* Given instruction *
Pull out every one of the lines below that contains the string "page". The match is case-sensitive.

* Provided entries *
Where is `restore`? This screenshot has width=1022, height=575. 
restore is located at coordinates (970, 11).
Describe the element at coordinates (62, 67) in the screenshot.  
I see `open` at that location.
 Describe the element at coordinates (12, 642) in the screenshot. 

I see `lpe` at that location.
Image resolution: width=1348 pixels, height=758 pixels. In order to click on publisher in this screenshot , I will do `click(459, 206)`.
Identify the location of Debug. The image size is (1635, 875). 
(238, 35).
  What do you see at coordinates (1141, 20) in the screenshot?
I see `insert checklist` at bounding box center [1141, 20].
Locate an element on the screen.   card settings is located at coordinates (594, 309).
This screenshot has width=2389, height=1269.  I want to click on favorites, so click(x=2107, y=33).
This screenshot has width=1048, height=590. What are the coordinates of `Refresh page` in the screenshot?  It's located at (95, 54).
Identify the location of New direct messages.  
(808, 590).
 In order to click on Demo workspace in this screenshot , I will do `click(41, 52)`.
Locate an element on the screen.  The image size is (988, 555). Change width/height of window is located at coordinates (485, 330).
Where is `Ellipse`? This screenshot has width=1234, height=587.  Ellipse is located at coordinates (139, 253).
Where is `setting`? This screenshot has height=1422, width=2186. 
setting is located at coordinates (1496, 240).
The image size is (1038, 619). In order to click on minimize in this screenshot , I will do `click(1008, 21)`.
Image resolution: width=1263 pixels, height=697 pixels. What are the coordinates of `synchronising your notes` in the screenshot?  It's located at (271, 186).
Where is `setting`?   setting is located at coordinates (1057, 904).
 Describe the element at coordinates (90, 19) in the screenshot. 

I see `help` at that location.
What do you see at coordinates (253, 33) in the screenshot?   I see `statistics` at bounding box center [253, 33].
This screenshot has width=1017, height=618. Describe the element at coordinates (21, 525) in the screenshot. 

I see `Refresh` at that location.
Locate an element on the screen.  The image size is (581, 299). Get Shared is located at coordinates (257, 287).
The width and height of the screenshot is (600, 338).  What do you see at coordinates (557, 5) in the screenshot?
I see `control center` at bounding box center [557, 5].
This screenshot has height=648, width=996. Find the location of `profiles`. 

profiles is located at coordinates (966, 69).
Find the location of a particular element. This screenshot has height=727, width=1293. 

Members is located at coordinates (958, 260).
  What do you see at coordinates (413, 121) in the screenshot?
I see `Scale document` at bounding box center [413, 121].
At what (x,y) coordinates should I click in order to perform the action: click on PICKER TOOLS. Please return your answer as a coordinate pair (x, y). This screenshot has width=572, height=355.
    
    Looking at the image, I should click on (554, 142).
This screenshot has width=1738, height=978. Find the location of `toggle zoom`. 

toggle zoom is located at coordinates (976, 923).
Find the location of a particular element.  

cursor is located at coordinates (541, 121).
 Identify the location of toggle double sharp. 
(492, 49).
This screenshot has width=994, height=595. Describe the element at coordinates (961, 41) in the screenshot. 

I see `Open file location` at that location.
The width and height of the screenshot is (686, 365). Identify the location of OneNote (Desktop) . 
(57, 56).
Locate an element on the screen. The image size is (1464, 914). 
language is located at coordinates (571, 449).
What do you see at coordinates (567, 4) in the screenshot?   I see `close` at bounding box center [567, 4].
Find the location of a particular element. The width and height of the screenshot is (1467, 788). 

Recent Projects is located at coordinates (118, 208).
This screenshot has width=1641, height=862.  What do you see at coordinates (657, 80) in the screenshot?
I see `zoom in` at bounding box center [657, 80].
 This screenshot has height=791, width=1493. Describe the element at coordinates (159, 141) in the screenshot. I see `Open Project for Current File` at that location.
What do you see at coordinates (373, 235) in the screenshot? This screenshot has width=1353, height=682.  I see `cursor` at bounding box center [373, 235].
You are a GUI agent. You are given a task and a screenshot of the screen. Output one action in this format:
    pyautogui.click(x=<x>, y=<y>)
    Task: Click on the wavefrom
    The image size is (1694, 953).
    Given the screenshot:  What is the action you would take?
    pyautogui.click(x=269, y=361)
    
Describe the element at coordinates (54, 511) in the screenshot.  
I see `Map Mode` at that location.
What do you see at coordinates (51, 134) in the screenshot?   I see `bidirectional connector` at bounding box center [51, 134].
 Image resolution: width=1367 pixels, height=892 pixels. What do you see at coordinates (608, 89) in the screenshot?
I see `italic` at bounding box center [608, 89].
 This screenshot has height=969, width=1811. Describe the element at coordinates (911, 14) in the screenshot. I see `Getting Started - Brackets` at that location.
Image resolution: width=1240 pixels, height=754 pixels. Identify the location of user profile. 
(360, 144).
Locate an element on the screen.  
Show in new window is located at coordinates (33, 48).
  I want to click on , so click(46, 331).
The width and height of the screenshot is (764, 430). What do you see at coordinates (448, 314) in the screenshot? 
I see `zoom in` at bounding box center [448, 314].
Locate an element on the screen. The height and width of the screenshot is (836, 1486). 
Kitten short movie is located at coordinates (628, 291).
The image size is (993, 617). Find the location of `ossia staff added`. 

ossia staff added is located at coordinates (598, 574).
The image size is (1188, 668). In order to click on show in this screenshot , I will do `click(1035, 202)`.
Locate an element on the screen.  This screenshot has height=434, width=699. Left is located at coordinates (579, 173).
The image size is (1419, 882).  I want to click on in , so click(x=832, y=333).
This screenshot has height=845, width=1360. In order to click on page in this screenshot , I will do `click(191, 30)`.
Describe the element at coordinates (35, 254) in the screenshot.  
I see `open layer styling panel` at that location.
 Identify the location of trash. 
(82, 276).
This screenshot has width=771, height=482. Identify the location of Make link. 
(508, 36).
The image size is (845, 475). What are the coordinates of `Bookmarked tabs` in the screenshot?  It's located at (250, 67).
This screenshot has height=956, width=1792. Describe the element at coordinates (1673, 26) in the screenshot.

* The solution *
This screenshot has width=1048, height=590. What are the coordinates of `Refresh page` in the screenshot?  It's located at (95, 54).
This screenshot has height=845, width=1360. In order to click on page in this screenshot , I will do `click(191, 30)`.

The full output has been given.